The answer must be every record below, reproduced exactly.

§ **Given records**
----

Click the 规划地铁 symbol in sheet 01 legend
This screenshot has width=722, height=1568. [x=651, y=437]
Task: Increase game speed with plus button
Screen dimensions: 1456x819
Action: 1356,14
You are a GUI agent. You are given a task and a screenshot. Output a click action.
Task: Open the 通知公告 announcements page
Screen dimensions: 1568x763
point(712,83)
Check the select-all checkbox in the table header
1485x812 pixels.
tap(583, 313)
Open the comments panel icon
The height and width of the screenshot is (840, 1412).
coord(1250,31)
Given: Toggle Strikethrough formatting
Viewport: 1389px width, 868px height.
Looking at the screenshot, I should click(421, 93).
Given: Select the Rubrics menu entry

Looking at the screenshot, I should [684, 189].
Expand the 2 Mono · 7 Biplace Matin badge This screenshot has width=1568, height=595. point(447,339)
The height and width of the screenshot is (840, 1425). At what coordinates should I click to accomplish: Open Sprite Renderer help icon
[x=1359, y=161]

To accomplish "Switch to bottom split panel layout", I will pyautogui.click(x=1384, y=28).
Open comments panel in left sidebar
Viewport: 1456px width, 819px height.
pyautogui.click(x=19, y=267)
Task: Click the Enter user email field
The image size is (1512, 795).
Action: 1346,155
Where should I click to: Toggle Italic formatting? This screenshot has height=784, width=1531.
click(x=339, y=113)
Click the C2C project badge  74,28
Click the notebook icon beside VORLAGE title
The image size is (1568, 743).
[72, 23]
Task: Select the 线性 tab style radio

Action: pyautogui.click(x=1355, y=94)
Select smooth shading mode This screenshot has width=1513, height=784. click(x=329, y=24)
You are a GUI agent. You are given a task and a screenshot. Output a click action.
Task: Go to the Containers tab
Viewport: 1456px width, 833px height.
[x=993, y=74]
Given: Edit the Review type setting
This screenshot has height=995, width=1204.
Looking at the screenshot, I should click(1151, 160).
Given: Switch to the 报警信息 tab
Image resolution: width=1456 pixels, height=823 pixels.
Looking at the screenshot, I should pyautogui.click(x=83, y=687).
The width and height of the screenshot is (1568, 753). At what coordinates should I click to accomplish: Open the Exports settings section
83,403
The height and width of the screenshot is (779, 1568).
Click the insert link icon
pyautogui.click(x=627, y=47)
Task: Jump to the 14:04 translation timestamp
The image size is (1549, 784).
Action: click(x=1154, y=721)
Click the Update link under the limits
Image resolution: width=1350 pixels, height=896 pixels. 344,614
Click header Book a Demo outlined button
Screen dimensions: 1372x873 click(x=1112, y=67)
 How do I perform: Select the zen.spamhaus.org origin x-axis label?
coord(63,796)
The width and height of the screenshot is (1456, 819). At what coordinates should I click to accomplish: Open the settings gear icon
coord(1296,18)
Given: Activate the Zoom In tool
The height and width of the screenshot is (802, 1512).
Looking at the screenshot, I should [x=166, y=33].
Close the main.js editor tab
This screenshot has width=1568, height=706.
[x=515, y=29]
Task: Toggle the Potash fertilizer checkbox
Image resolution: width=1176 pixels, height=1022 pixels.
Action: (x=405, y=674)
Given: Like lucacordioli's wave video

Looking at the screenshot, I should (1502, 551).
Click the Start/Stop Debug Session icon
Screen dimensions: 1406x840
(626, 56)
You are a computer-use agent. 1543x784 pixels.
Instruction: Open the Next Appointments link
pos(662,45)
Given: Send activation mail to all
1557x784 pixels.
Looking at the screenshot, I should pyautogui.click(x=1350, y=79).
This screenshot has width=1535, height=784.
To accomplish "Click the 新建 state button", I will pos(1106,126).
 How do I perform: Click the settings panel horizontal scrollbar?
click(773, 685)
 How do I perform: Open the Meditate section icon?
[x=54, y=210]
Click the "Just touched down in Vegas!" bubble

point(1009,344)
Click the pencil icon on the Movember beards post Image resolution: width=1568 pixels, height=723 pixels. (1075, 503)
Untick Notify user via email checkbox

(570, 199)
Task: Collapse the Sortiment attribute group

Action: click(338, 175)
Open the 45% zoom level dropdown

----

§ **Solution**
Click the 规划地铁 symbol in sheet 01 legend
This screenshot has width=722, height=1568. [x=651, y=437]
Task: Increase game speed with plus button
Screen dimensions: 1456x819
Action: 1356,14
You are a GUI agent. You are given a task and a screenshot. Output a click action.
Task: Open the 通知公告 announcements page
Screen dimensions: 1568x763
point(712,83)
Check the select-all checkbox in the table header
1485x812 pixels.
tap(583, 313)
Open the comments panel icon
The height and width of the screenshot is (840, 1412).
coord(1250,31)
Given: Toggle Strikethrough formatting
Viewport: 1389px width, 868px height.
Looking at the screenshot, I should click(421, 93).
Given: Select the Rubrics menu entry

Looking at the screenshot, I should [684, 189].
Expand the 2 Mono · 7 Biplace Matin badge This screenshot has width=1568, height=595. point(447,339)
The height and width of the screenshot is (840, 1425). At what coordinates should I click to accomplish: Open Sprite Renderer help icon
[x=1359, y=161]

To accomplish "Switch to bottom split panel layout", I will pyautogui.click(x=1384, y=28).
Open comments panel in left sidebar
Viewport: 1456px width, 819px height.
pyautogui.click(x=19, y=267)
Task: Click the Enter user email field
The image size is (1512, 795).
Action: 1346,155
Where should I click to: Toggle Italic formatting? This screenshot has height=784, width=1531.
click(x=339, y=113)
Click the C2C project badge  74,28
Click the notebook icon beside VORLAGE title
The image size is (1568, 743).
[72, 23]
Task: Select the 线性 tab style radio

Action: pyautogui.click(x=1355, y=94)
Select smooth shading mode This screenshot has width=1513, height=784. click(x=329, y=24)
You are a GUI agent. You are given a task and a screenshot. Output a click action.
Task: Go to the Containers tab
Viewport: 1456px width, 833px height.
[x=993, y=74]
Given: Edit the Review type setting
This screenshot has height=995, width=1204.
Looking at the screenshot, I should click(1151, 160).
Given: Switch to the 报警信息 tab
Image resolution: width=1456 pixels, height=823 pixels.
Looking at the screenshot, I should pyautogui.click(x=83, y=687).
The width and height of the screenshot is (1568, 753). At what coordinates should I click to accomplish: Open the Exports settings section
83,403
The height and width of the screenshot is (779, 1568).
Click the insert link icon
pyautogui.click(x=627, y=47)
Task: Jump to the 14:04 translation timestamp
The image size is (1549, 784).
Action: click(x=1154, y=721)
Click the Update link under the limits
Image resolution: width=1350 pixels, height=896 pixels. 344,614
Click header Book a Demo outlined button
Screen dimensions: 1372x873 click(x=1112, y=67)
 How do I perform: Select the zen.spamhaus.org origin x-axis label?
coord(63,796)
The width and height of the screenshot is (1456, 819). At what coordinates should I click to accomplish: Open the settings gear icon
coord(1296,18)
Given: Activate the Zoom In tool
The height and width of the screenshot is (802, 1512).
Looking at the screenshot, I should [x=166, y=33].
Close the main.js editor tab
This screenshot has width=1568, height=706.
[x=515, y=29]
Task: Toggle the Potash fertilizer checkbox
Image resolution: width=1176 pixels, height=1022 pixels.
Action: (x=405, y=674)
Given: Like lucacordioli's wave video

Looking at the screenshot, I should (1502, 551).
Click the Start/Stop Debug Session icon
Screen dimensions: 1406x840
(626, 56)
You are a computer-use agent. 1543x784 pixels.
Instruction: Open the Next Appointments link
pos(662,45)
Given: Send activation mail to all
1557x784 pixels.
Looking at the screenshot, I should pyautogui.click(x=1350, y=79).
This screenshot has width=1535, height=784.
To accomplish "Click the 新建 state button", I will pos(1106,126).
 How do I perform: Click the settings panel horizontal scrollbar?
click(773, 685)
 How do I perform: Open the Meditate section icon?
[x=54, y=210]
Click the "Just touched down in Vegas!" bubble

point(1009,344)
Click the pencil icon on the Movember beards post Image resolution: width=1568 pixels, height=723 pixels. (1075, 503)
Untick Notify user via email checkbox

(570, 199)
Task: Collapse the Sortiment attribute group

Action: click(338, 175)
Open the 45% zoom level dropdown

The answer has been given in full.